Tables that simulate user workloads are annotated with this hint. This hint is often combined with +test to include test cases in the planning without exposing them in the interface.
/*+test, workload */
CustomerByIdTest := SELECT * FROM Customer WHERE id = 5;
This hint only applies to table definitions.
Execution Hint
+exec(engine_name)
An execution hint specifically defines the engine that executes this table. Usually, the DataSQRL optimizer will determine which engine executes a particular table based on a cost model. This hint gives the user control over that assignment. The optimizer will optimize the other assignments based on the user provided ones. Beware that tables which are downstream from other tables must be assigned engines that sit downstream in the infrastructure topology. Otherwise DataSQRL cannot find a feasible computation DAG.
Index Hint
+index(index-type, column-names...)
For tables that are persisted into a database, the SQRL optimizer automatically determines index structures based on the exposed interface and workload queries. With the index hint, index structures can be defined manually and overwrite the optimized indexes.

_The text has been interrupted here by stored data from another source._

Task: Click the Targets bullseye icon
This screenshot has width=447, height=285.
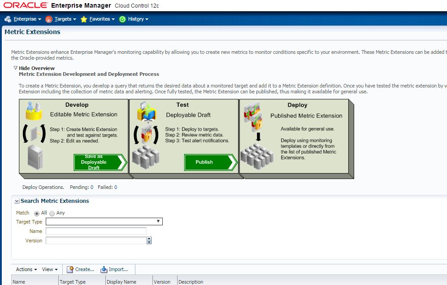Action: tap(49, 19)
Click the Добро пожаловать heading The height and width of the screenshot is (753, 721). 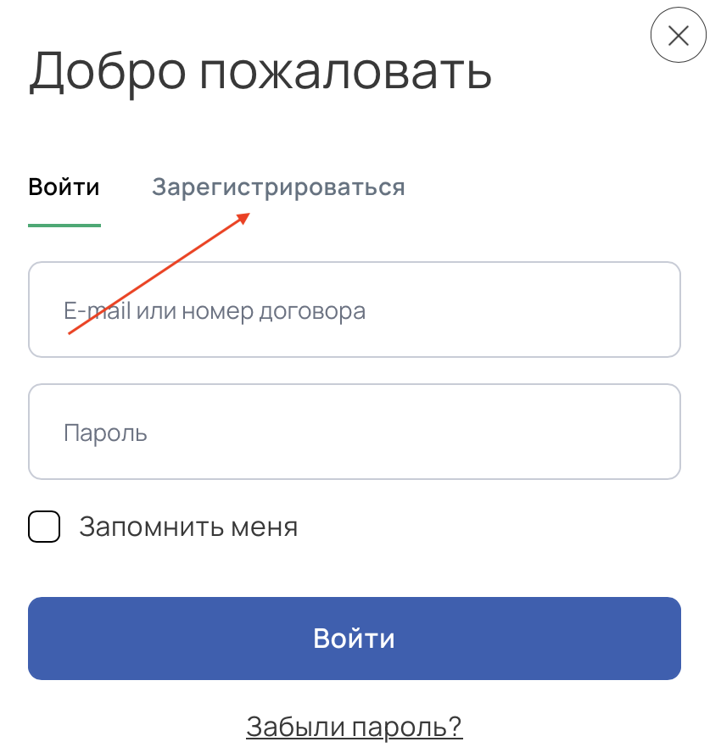pyautogui.click(x=260, y=72)
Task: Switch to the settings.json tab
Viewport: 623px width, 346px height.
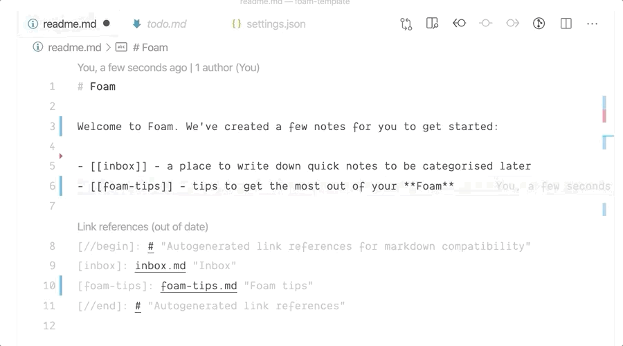Action: [276, 24]
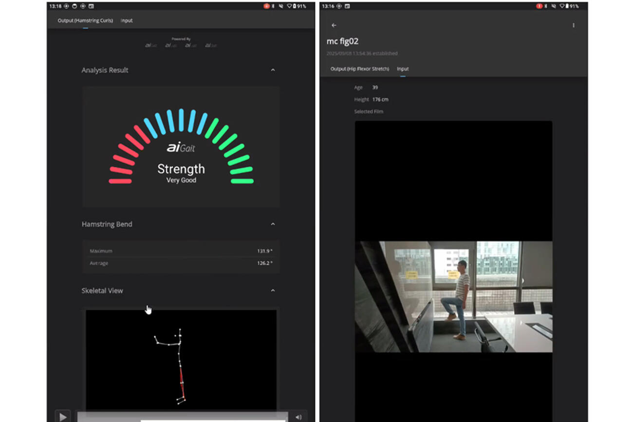
Task: Click the Powered By aiGait logos row
Action: [x=181, y=45]
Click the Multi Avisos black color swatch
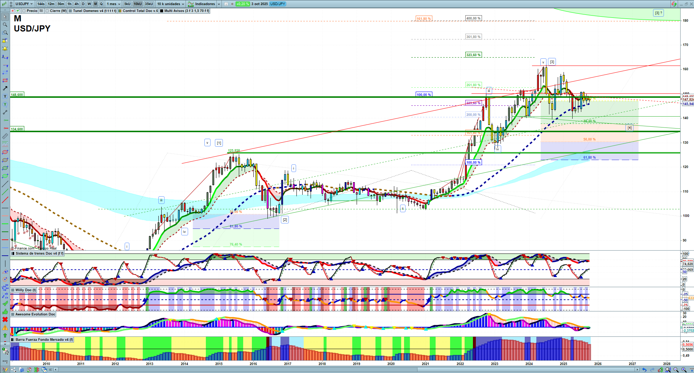 point(161,11)
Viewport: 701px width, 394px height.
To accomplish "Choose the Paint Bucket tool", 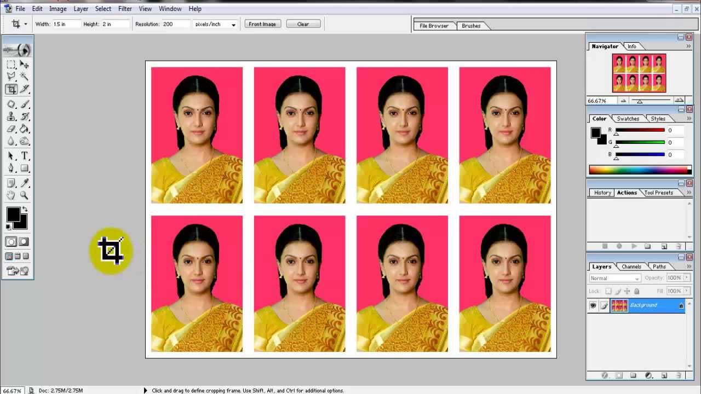I will pos(24,129).
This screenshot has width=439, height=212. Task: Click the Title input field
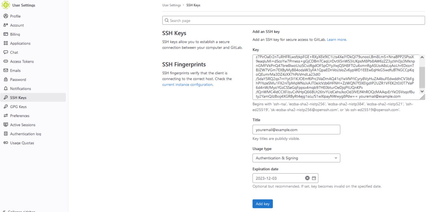pos(296,130)
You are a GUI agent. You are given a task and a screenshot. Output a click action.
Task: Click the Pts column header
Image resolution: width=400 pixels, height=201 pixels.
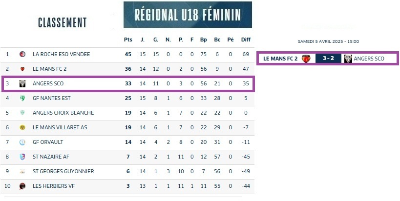(x=128, y=39)
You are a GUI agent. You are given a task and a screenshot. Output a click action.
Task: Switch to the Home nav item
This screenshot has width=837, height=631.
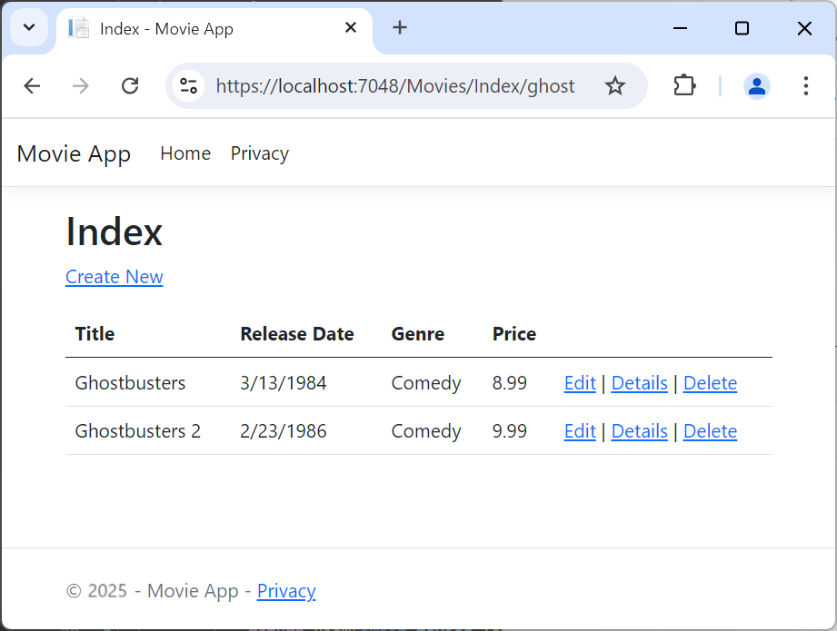click(185, 153)
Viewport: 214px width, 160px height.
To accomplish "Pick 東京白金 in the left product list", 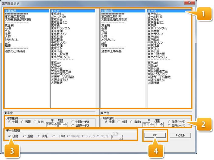I will tap(57, 20).
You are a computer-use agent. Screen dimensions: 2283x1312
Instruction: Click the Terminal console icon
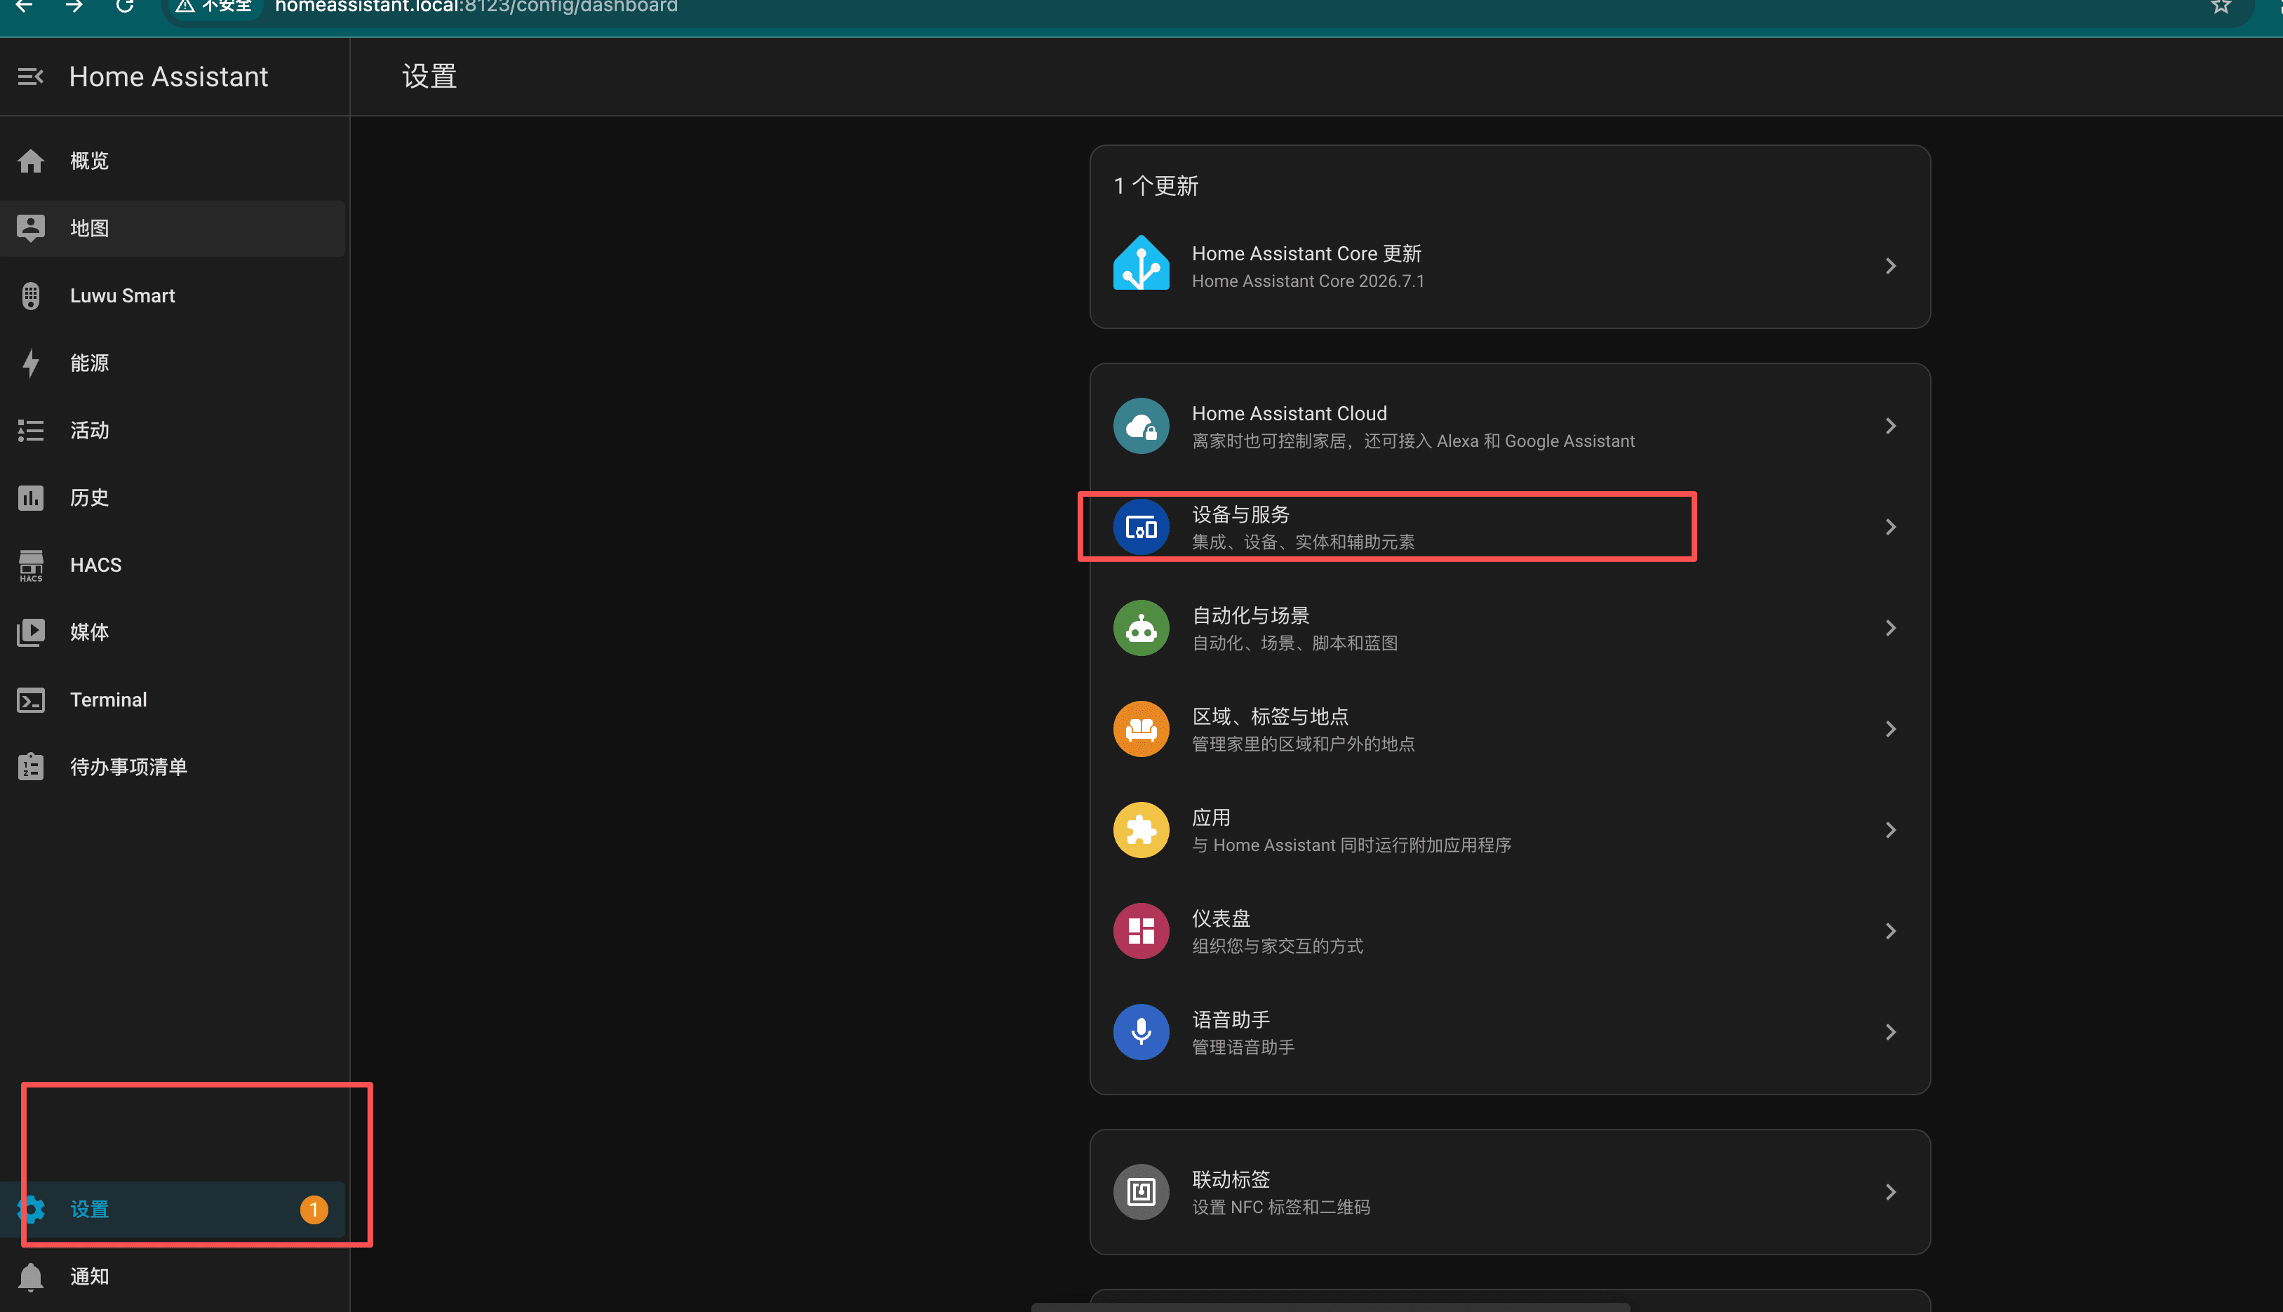31,700
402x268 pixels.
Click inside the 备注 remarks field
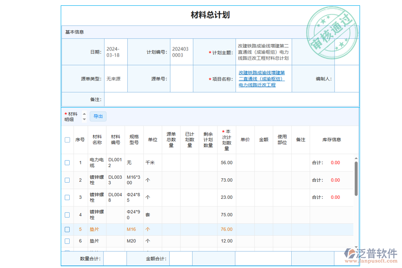click(223, 99)
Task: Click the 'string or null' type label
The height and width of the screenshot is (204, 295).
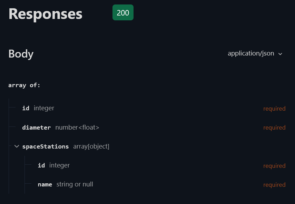Action: [75, 184]
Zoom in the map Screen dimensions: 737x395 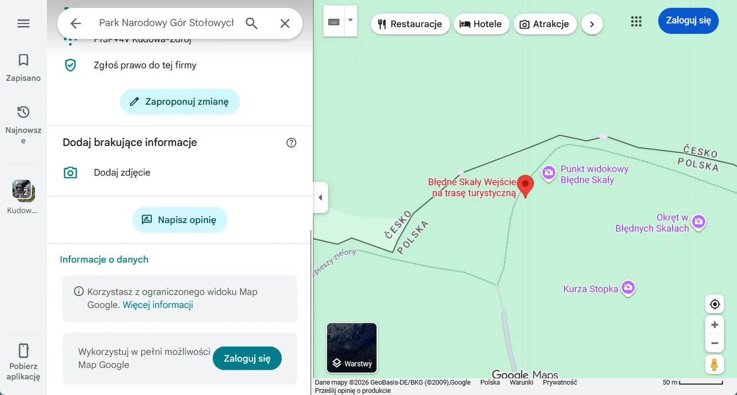pos(715,325)
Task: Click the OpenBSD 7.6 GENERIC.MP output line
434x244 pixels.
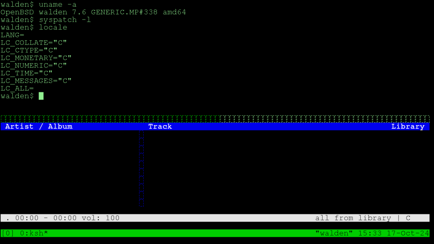Action: click(x=93, y=12)
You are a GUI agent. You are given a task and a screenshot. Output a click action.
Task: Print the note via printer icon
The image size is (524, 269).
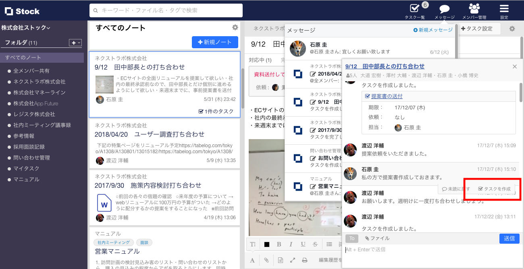click(305, 260)
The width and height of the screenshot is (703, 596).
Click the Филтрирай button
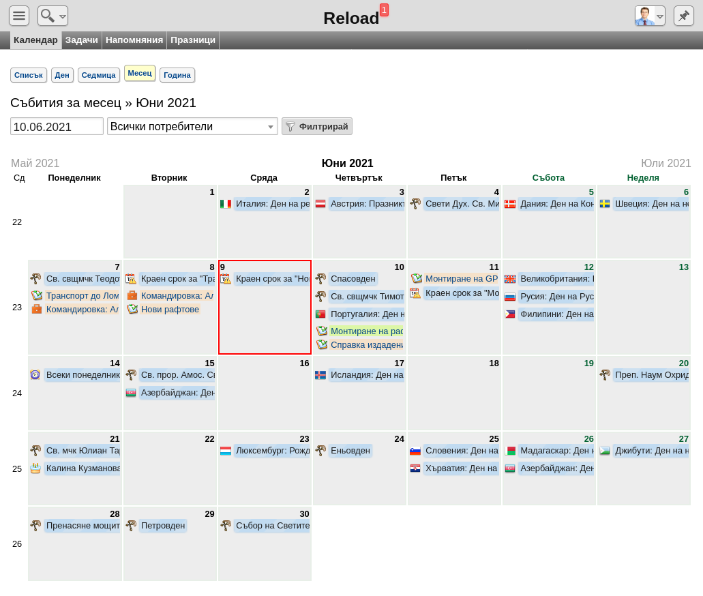[317, 126]
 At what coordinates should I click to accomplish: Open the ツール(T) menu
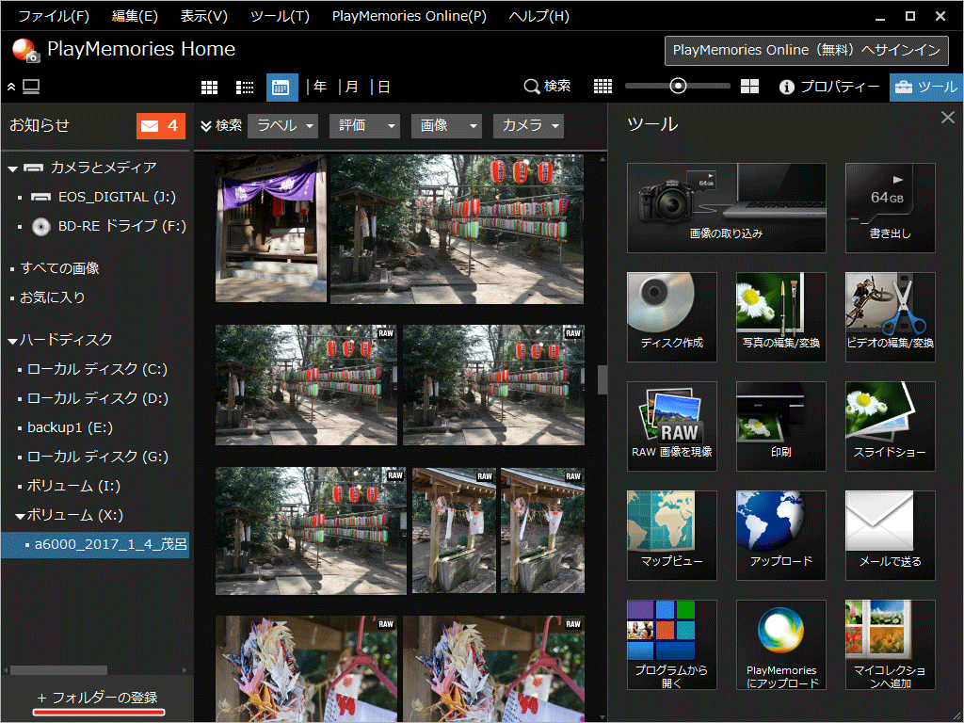pyautogui.click(x=280, y=16)
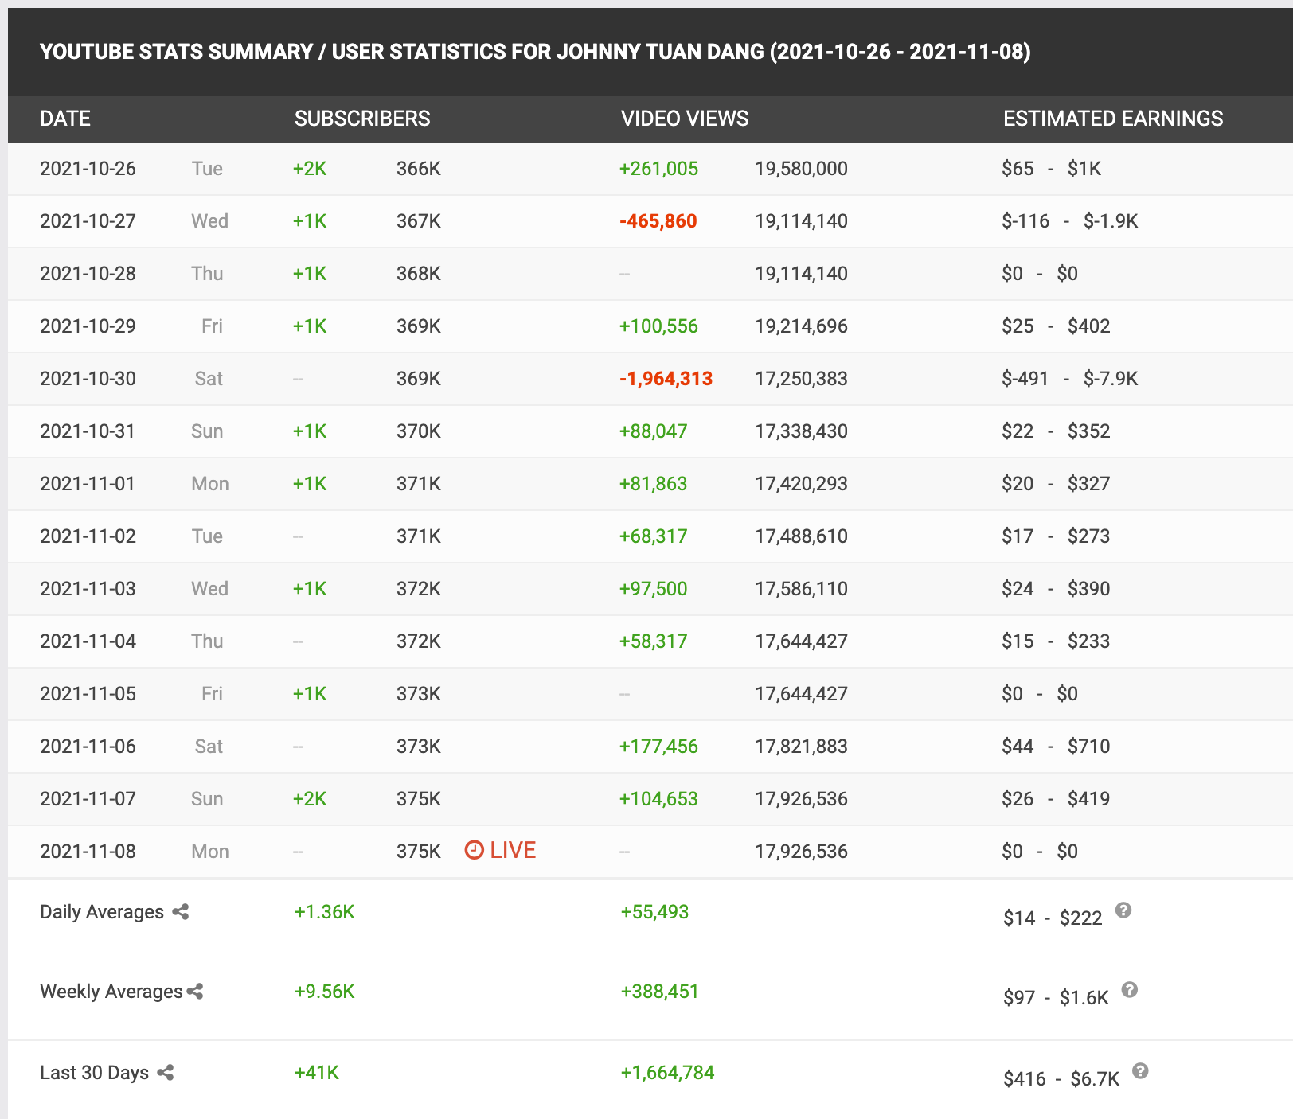Open the help icon next to $14 - $222
The image size is (1293, 1119).
pyautogui.click(x=1123, y=910)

An index hint takes the type as the first argument and a list of columns to index in the given order. The following index types are supported:
- HASH: A hash index
- BTREE: A b-tree index
- TEXT: A text search index
- VECTOR_COSINE: A vector index using cosine distance
- VECTOR_EUCLID: A vector index using euclid or L2 distance
If an index hint with no argument is provided, no index structures will be created for that table.
/*+index(btree, customerid, last_updated) */
Customers := SELECT id, email, name, last_updated FROM CustomerStream;
This hint only applies to table definitions.
Partition Key Hint
+partition_key(column-names...)
For tables that are persisted into an external data system that supports data partitioning, the partition_key hint defines the list of columns by which the data is partitioned.
/*+partition_key(partition_id) */
Customers := SELECT id % 8 AS partition_id, id, email, name, last_updated FROM CustomerStream;
This hint only applies to table definitions.